A lot of people engage in it.
And it can be a perfectly sound argument.

Pupil: Miss, I haven't got my homework because a dinosaur ate it.
Teacher: Don't be ridiculous. Stay behind after school.
 

RestlessSoul

Well-Known Member
No idea what you're talking about. I don't remember mentioning perception of time.


Consideration of the manner in which we experience time, is implicit in any discussion about free will, determinism or causality. The linear experience of time is fundamental to our human perspective, but that does not necessarily mean that the true nature of time is linear. Our experience is framed by three spatial dimensions, and one temporal, and the arrow of time for us always points in one direction. We assume that reality is defined by our perception of it, but this is surely a solipsism, a symptom of our arrogance. In defining time by the manner in which we experience it, we effectively place ourselves at the centre of the temporal universe, in the same way our ancestors placed themselves at the centre of the spatial universe. For us, the future hasn't happened yet, so we can effect it; but this may be a false assumption dictated by perspective.
 

PureX

Veteran Member
Omniscience and predestiny are both irrelevant concerns from our limited human perspective. Like perfection, and infinity, they only exist to us as ideological possibilities that we cannot possibly verify. Just more of the great mystery of being.
 

Nimos

Well-Known Member
How do you know God knows I am going to buy a red car? What if he knows all the variables? My favourite colours are black, white, and red. I will choose one of them. And God knows all the variables.

Do you understand?
If God have perfect foreknowledge, surely he knows all variables as you say, but that doesn't change the fact that he knows which car you will buy before you do, right?

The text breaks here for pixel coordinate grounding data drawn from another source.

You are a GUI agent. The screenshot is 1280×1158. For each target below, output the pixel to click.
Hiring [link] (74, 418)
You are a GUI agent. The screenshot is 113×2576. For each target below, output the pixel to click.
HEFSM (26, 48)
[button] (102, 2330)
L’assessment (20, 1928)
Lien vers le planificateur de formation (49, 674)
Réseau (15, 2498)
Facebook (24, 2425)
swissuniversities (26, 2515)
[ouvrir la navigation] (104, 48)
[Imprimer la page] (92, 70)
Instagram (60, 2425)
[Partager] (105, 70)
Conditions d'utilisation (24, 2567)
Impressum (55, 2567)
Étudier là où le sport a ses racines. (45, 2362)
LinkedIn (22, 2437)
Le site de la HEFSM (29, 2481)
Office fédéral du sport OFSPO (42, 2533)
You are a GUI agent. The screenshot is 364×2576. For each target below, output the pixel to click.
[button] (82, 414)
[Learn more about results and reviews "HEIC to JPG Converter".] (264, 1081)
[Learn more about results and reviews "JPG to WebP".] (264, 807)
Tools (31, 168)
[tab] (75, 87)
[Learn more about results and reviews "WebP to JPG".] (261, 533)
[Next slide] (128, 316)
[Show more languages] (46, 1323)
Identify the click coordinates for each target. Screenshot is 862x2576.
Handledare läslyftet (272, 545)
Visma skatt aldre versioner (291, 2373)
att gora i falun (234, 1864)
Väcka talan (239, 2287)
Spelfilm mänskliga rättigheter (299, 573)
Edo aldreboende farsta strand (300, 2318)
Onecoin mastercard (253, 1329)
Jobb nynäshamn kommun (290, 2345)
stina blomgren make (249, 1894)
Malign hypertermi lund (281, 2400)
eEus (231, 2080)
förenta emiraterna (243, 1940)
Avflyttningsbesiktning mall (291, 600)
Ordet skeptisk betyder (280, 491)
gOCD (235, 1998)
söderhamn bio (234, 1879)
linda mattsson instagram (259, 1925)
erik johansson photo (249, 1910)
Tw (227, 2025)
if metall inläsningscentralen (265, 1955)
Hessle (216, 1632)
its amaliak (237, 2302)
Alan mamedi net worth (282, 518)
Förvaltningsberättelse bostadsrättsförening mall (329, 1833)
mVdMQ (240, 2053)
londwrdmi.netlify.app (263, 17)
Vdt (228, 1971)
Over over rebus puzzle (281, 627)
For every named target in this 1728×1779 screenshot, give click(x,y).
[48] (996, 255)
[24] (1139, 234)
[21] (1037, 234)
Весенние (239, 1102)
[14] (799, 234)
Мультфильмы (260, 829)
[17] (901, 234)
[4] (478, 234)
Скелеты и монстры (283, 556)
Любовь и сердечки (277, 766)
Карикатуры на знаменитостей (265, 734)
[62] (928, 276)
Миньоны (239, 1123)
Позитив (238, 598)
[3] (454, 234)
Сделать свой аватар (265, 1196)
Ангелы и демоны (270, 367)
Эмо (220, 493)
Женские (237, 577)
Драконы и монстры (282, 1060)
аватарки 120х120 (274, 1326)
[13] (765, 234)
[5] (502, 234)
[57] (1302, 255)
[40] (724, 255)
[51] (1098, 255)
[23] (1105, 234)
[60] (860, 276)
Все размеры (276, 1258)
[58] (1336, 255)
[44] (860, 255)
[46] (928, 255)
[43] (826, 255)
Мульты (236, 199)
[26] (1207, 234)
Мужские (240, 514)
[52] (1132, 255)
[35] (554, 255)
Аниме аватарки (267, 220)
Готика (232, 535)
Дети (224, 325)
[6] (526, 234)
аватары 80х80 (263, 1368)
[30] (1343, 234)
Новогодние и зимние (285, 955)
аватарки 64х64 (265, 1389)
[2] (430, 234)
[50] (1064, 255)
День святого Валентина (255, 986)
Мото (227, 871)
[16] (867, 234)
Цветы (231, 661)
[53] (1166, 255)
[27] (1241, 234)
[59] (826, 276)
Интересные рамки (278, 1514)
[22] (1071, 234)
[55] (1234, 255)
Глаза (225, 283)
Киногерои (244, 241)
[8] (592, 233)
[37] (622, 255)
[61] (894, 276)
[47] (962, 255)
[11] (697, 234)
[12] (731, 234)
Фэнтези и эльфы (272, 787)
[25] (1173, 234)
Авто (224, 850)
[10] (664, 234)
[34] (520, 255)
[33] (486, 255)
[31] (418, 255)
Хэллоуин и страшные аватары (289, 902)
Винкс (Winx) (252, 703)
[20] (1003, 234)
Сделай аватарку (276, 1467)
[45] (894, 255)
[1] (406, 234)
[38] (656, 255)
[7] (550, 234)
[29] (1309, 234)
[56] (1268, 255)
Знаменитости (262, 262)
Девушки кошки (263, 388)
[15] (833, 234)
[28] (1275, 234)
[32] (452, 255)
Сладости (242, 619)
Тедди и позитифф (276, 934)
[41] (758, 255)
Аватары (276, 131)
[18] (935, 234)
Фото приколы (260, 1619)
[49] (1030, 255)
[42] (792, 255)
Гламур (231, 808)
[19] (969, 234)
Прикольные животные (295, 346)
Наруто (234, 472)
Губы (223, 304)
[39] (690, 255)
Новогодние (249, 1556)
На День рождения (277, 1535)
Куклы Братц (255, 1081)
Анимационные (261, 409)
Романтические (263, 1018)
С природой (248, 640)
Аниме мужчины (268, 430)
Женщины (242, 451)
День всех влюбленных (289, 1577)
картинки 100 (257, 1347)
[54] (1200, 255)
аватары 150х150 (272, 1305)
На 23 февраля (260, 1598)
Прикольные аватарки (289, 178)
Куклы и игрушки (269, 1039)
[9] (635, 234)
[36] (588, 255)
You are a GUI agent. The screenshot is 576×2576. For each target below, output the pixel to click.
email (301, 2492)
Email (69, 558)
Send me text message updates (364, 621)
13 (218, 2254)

Otherwise, I can do it as well.

"If you were to ever buy a car, it would be one of the following colors... (Add all colors here)"

That is not really impressive. The differences between me doing this and God, must be that God knows which you will choose and I don't.
 

Mock Turtle

Oh my, did I say that!
Premium Member
I'd tell you to make up your own mind about these things, but if the super-determinists are right, you can't ;)
Well I am more comfortable being in the agnostic position, as with God and religious beliefs, and it doesn't bother me greatly as to either. :oops:
 

Nimos

Well-Known Member
Do you know every single variable of every single human being on earth?

You are God.
You are not answering my question. :)

I don't have to know every single variable of each human. It wouldn't make any difference.

If God knows all variables, but is only able to say "I told you so" afterwards, then that is not impressive, its like me saying "I know everything, and no matter what you choose. I will also just say I knew it already."

If God doesn't have to more specific than that, then I don't see him standing out compared to anyone else saying what I just did.

If you were to buy a car, there are X numbers of colors or possibilities to choose from and clearly you are going to choose one of them. So me predicting that, is not impressive.